Connection should be possible via ssh. You probably want a cheatsheet and installation help before our course.

Slurm

Slurm is the workload manager.

Partitions are automatically detected in most cases. We have a job_submit.lua script that detects these cases, so that for most practical purposes --partition never needs to be specified:

  • Partition is automatically detected based on run time (except for special ones such as debug, interactive, etc).

  • GPU partition is automatically detected based on --gres.

There are no other mandatory Slurm arguments such as account or cluster selection.

seff is installed.

We use this slurm_tool wrapper, but we don’t require it (but it might be useful for your users anyway, perhaps this is an opportunity for joint maintenance): https://github.com/jabl/slurm_tool

Applications

You use Lmod and it works across all nodes without further setup.

Git: Git is used to clone our examples (and should have network access).

Python: We assume Python is available (version 2 or 3 - we make our examples run on both) without loading a module.

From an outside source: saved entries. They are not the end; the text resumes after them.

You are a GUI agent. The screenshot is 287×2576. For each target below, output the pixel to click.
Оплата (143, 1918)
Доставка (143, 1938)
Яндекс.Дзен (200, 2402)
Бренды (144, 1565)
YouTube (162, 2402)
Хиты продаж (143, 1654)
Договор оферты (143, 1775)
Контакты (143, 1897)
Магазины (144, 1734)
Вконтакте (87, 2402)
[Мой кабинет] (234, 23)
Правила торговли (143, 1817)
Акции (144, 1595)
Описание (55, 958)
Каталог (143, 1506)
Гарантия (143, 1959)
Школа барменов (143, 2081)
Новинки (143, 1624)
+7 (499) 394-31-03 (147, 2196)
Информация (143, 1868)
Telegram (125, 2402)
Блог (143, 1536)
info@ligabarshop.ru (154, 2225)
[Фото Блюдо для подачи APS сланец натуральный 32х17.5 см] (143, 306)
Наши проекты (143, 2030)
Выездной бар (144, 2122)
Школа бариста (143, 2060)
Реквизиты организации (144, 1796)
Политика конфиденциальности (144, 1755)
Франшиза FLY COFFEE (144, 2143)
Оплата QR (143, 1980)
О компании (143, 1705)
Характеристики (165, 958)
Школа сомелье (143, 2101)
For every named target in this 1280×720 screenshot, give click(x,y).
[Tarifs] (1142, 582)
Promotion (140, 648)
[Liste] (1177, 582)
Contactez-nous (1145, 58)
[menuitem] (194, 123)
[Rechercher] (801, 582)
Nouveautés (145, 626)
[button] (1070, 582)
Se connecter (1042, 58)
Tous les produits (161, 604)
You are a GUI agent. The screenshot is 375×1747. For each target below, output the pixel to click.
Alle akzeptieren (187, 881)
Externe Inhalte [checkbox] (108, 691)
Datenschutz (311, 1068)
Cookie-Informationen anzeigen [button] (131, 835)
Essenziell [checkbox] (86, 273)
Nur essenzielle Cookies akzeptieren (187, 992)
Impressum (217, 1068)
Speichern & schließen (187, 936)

Many of our basic examples use this to run simple programs to demonstrate various cluster features without getting deeper into software.

Data storage

We expect this to be different for everyone. We expect most clusters have at least a home directory (small) and a work space (large and high-performance).

$HOME is the home directory, small and backed up, not for big research, mounted on all nodes.

$WRKDIR is an environment variable that points to a per-user scratch directory (large, not backed up, suitable for fast I/O across all nodes)

We also strongly recommend group-based storage spaces for better data management.